• [To be done] Render every line of the items below as a two-column Markdown table, No. and Text, numbering the rows and skipping any blank lines.

• [Data listing]
===============

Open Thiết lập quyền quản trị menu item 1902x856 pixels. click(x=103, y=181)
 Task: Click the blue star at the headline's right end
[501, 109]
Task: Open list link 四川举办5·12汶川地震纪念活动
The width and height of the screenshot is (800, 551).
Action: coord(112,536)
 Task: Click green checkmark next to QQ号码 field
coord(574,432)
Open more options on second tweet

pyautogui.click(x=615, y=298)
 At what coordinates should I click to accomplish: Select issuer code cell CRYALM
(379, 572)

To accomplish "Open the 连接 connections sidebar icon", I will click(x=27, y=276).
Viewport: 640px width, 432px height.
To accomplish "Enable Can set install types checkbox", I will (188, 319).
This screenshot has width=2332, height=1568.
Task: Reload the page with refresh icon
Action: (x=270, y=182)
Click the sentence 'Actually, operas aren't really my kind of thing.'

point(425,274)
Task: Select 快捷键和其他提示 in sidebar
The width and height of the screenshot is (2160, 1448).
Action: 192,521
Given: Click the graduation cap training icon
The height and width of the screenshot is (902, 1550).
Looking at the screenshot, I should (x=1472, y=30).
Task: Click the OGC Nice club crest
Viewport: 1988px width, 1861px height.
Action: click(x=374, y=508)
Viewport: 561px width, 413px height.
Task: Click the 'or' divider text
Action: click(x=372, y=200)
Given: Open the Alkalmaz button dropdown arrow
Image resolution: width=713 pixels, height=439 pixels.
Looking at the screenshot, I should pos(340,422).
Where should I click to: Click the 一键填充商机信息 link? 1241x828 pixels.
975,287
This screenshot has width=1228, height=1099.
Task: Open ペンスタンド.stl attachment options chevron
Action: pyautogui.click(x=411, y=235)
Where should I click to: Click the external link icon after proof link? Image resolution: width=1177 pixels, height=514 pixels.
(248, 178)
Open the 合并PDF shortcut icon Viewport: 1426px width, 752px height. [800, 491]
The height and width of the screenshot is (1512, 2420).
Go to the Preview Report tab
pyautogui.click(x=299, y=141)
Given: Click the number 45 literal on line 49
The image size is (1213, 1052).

===============

• [Exercise output]
| No. | Text |
|---|---|
| 1 | Open Thiết lập quyền quản trị menu item 1902x856 pixels. click(x=103, y=181) |
| 2 |  Task: Click the blue star at the headline's right end |
| 3 | [501, 109] |
| 4 | Task: Open list link 四川举办5·12汶川地震纪念活动 |
| 5 | The width and height of the screenshot is (800, 551). |
| 6 | Action: coord(112,536) |
| 7 |  Task: Click green checkmark next to QQ号码 field |
| 8 | coord(574,432) |
| 9 | Open more options on second tweet |
| 10 | pyautogui.click(x=615, y=298) |
| 11 |  At what coordinates should I click to accomplish: Select issuer code cell CRYALM |
| 12 | (379, 572) |
| 13 | To accomplish "Open the 连接 connections sidebar icon", I will click(x=27, y=276). |
| 14 | Viewport: 640px width, 432px height. |
| 15 | To accomplish "Enable Can set install types checkbox", I will (188, 319). |
| 16 | This screenshot has width=2332, height=1568. |
| 17 | Task: Reload the page with refresh icon |
| 18 | Action: (x=270, y=182) |
| 19 | Click the sentence 'Actually, operas aren't really my kind of thing.' |
| 20 | point(425,274) |
| 21 | Task: Select 快捷键和其他提示 in sidebar |
| 22 | The width and height of the screenshot is (2160, 1448). |
| 23 | Action: 192,521 |
| 24 | Given: Click the graduation cap training icon |
| 25 | The height and width of the screenshot is (902, 1550). |
| 26 | Looking at the screenshot, I should (x=1472, y=30). |
| 27 | Task: Click the OGC Nice club crest |
| 28 | Viewport: 1988px width, 1861px height. |
| 29 | Action: click(x=374, y=508) |
| 30 | Viewport: 561px width, 413px height. |
| 31 | Task: Click the 'or' divider text |
| 32 | Action: click(x=372, y=200) |
| 33 | Given: Open the Alkalmaz button dropdown arrow |
| 34 | Image resolution: width=713 pixels, height=439 pixels. |
| 35 | Looking at the screenshot, I should pos(340,422). |
| 36 | Where should I click to: Click the 一键填充商机信息 link? 1241x828 pixels. |
| 37 | 975,287 |
| 38 | This screenshot has width=1228, height=1099. |
| 39 | Task: Open ペンスタンド.stl attachment options chevron |
| 40 | Action: pyautogui.click(x=411, y=235) |
| 41 | Where should I click to: Click the external link icon after proof link? Image resolution: width=1177 pixels, height=514 pixels. |
| 42 | (248, 178) |
| 43 | Open the 合并PDF shortcut icon Viewport: 1426px width, 752px height. [800, 491] |
| 44 | The height and width of the screenshot is (1512, 2420). |
| 45 | Go to the Preview Report tab |
| 46 | pyautogui.click(x=299, y=141) |
| 47 | Given: Click the number 45 literal on line 49 |
| 48 | The image size is (1213, 1052). |